Hospitals are adjusting their costs to reflect the growth of outpatient services and shorter inpatient lengths of stay, a strategy that delivered another increase in their profits in 1993.
Hospital operating profit margins increased to 3.02% in 1993, compared with 2.84% in 1992, according to the 1995 edition of The Sourcebook, compiled by HCIA, a Baltimore-based healthcare information company, and Deloitte & Touche, a national accounting firm. The Sourcebook includes data from the Medicare cost reports of 4,579 hospitals.
The profit-margin increase continued a five-year trend of slight boosts in profitability.
Although rising just a few tenths of a percent some years, those increases add up. Since 1989, operating profit margins have more than doubled, according to HCIA figures. They were 1.39% in 1989.
Total profits, which include nonoperating income from investments and other activities, also went up, but less dramatically. In 1993, total profit margins were 4.23%, compared with 4.22% in 1992. "Interest income was off," noted Steve Renn, HCIA's managing director.
During the past five years, hospitals' total profit margins rose 37%, HCIA
In sorting out profit winners, investor-owned hospitals are doing better than not-for-profits, and rural hospitals are edging urban ones.
Investor-owned hospitals reported an operating profit margin of 5.39% in 1993, compared with 2.89% at not-for-profits, according to HCIA. However, Mr. Renn said, not-for-profits reported a higher case-mix adjustment, meaning that their patients required high-cost care.
For the second year in a row, rural hospitals reported a higher profit margin than urban facilities. Rural hospitals reported an operating profit margin of 3.19% and a total profit margin of 4.36%. Urban hospitals reported an operating profit margin of 2.91% and a total profit margin of 4.11%. Rural hospitals "have a higher degree of insulation from more competitive pressures," such as managed care, Mr. Renn noted.

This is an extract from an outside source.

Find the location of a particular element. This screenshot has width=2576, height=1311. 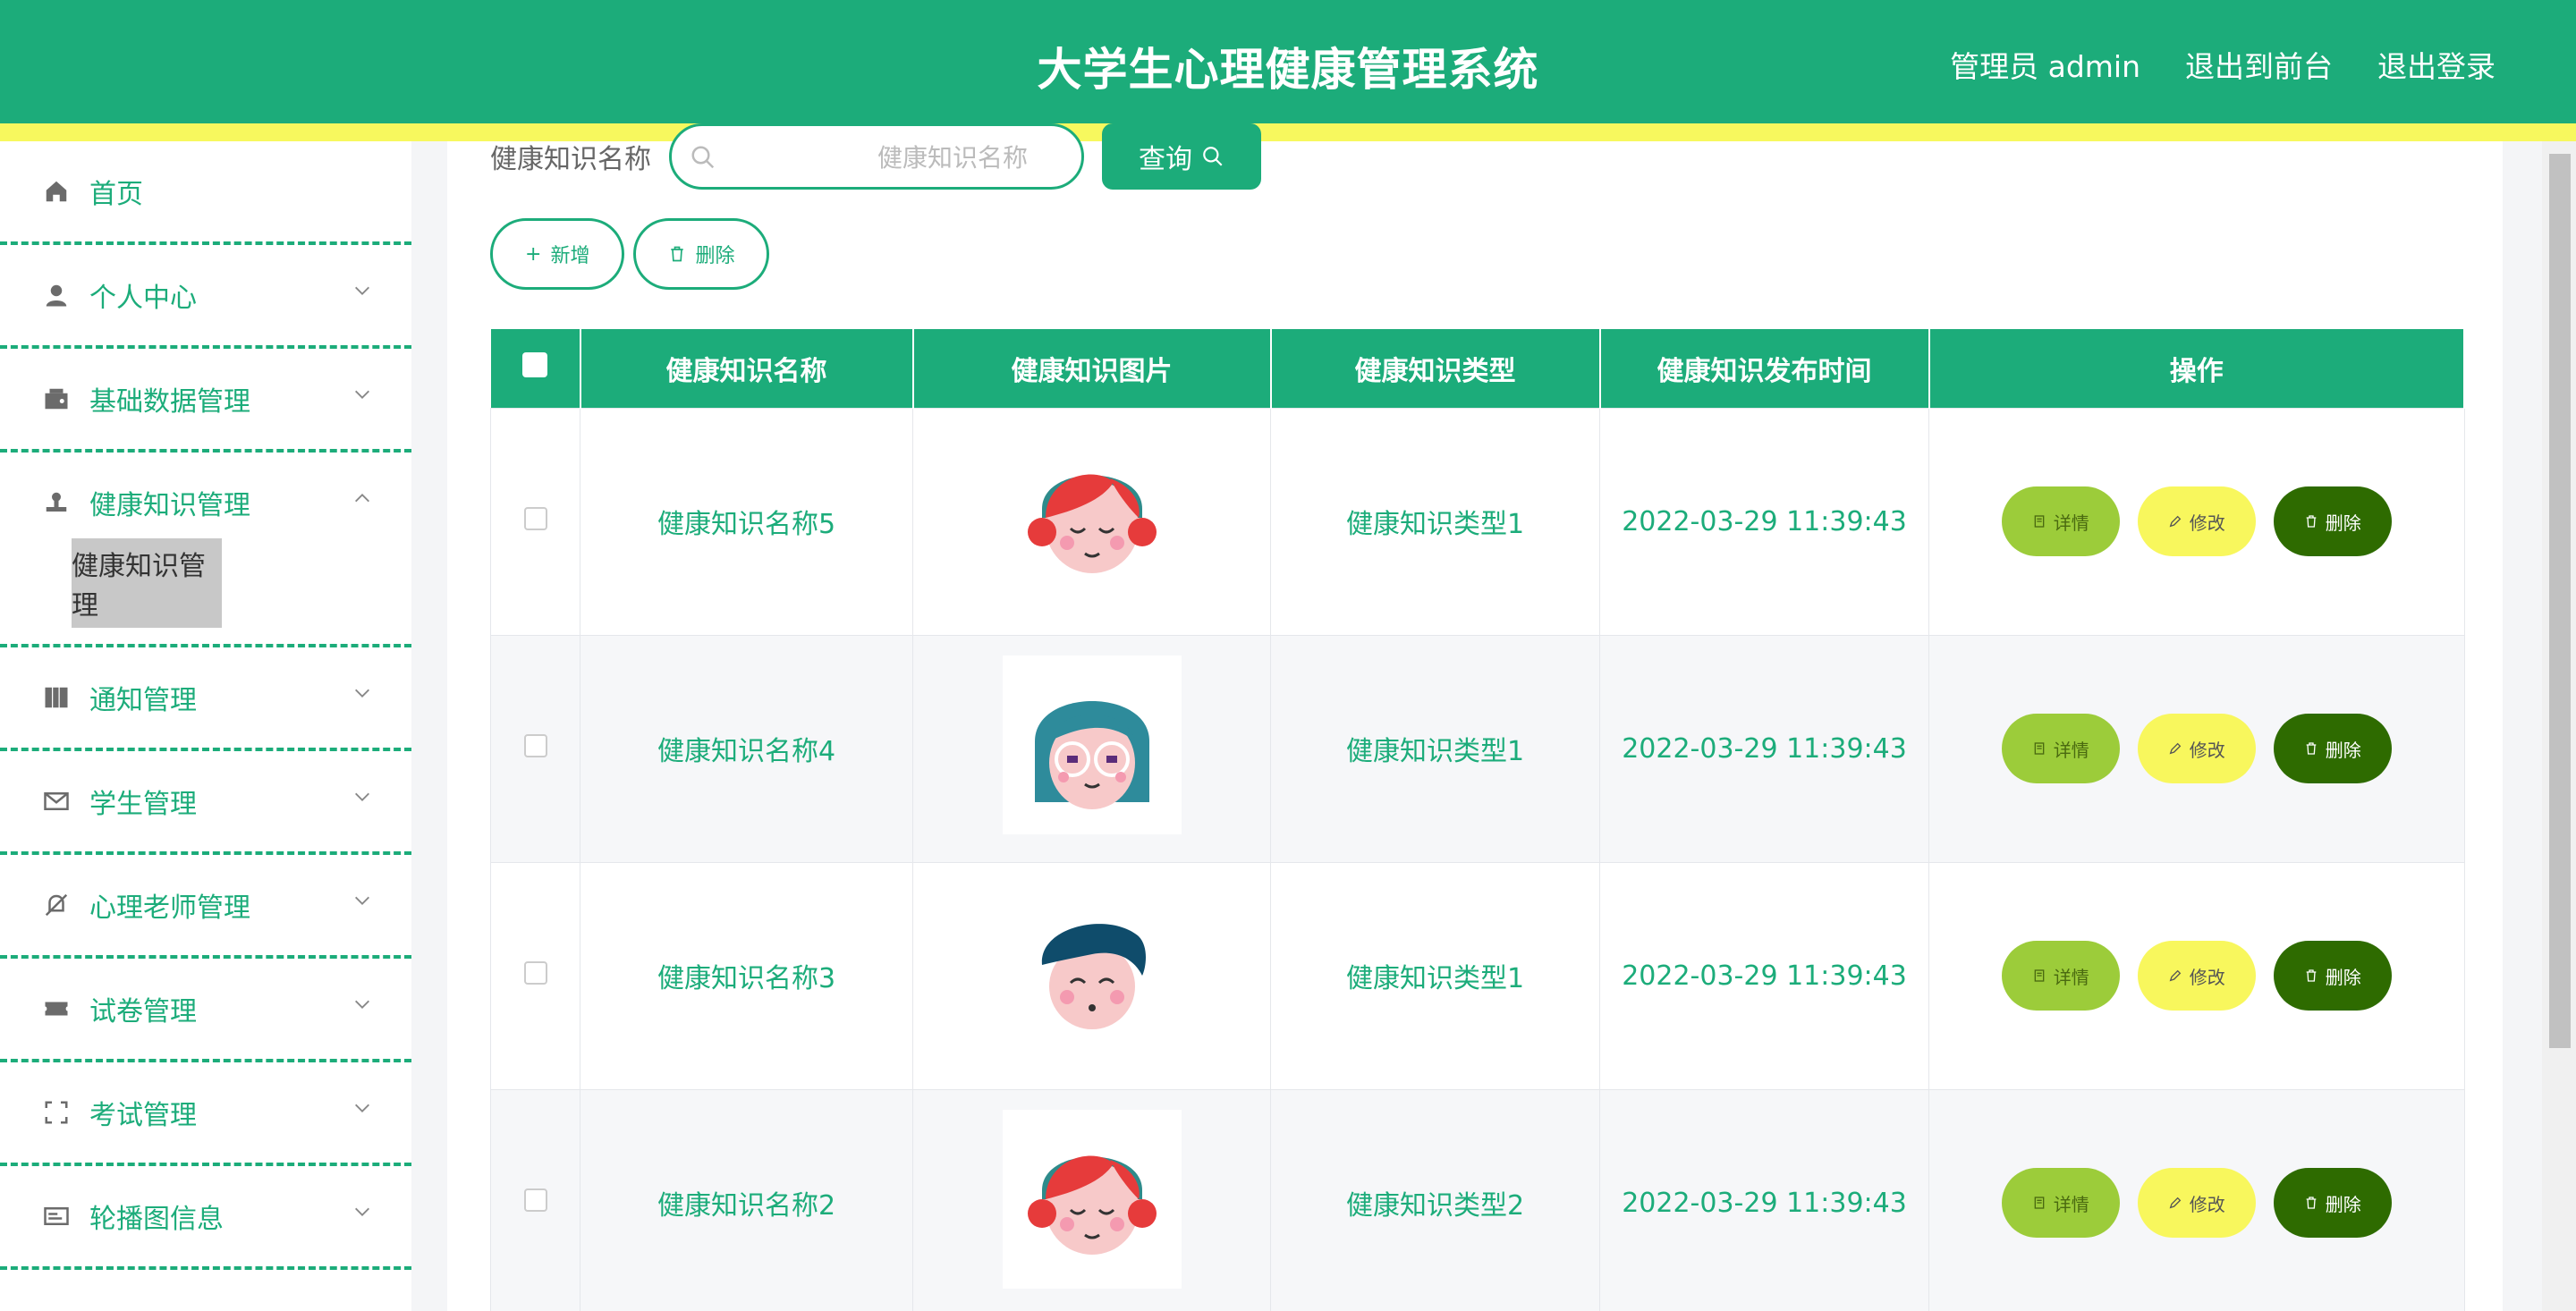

Clearly, operations have been the key to hospitals' overall profitability. Hospital managers are operating facilities with fewer overnight patients in them, but they're apparently adjusting their resources to fit the services. Inpatient occupancy dropped 1.2 percentage points to 47.29%. However, hospitals reported that 32.97% of their revenues in 1993 came from outpatient services. That's up from 31.07% in 1992.
The number of full-time-equivalent employees, or FTEs, per 100 adjusted discharges fell for the first time in five years to 6.46, compared with 6.50 in 1992. Staffing levels increased at an average annual rate of slightly less than 1% between 1989 and 1992.
However, as hospitals tinker with their skill mix on nursing units and implement work redesign, salary-and-benefit expense per FTE is becoming a more important gauge of hospital efficiency. HCIA reported that hospitals experienced a 6.1% increase in salary-and-benefit expense per FTE. That's down from annual increases of 7% or more between 1989 and 1992, HCIA said.
Not surprisingly, hospitals that control their labor and overhead costs are doing better. The hospitals in the 75th percentile in performance actually lowered the portion of their revenues spent on overhead, salaries and benefits, according to HCIA. Those hospitals-which had an average operating profit margin of 6.55%-reported spending 38.10% of their revenues on overhead in 1993, down from 38.72%.
In addition, they reported spending 56.30% of their revenues on salaries and benefits in 1993, down slightly from 56.38% in 1992.
Overall, hospitals are adjusting to a higher turnover rate of inpatients, according to HCIA data. Although lengths of stay are dropping, hospitals are using those beds for more patients who generate more revenue on average.
For example, discharges per bed-which stayed about the same from 1989 to 1991-increased in 1992 and went up even more in 1993. In 1993, hospitals reported 34.82 discharges per bed, up 2% from 1992. However, that 2% increase in a 117-bed hospital-the nation's average-accounted for 62 more patients using the hospital, where most expenses are fixed.
Using HCIA's gross revenue per adjusted discharge figures, those 62 additional patients at the average hospital amounted to $427,100 in added 1993 revenue.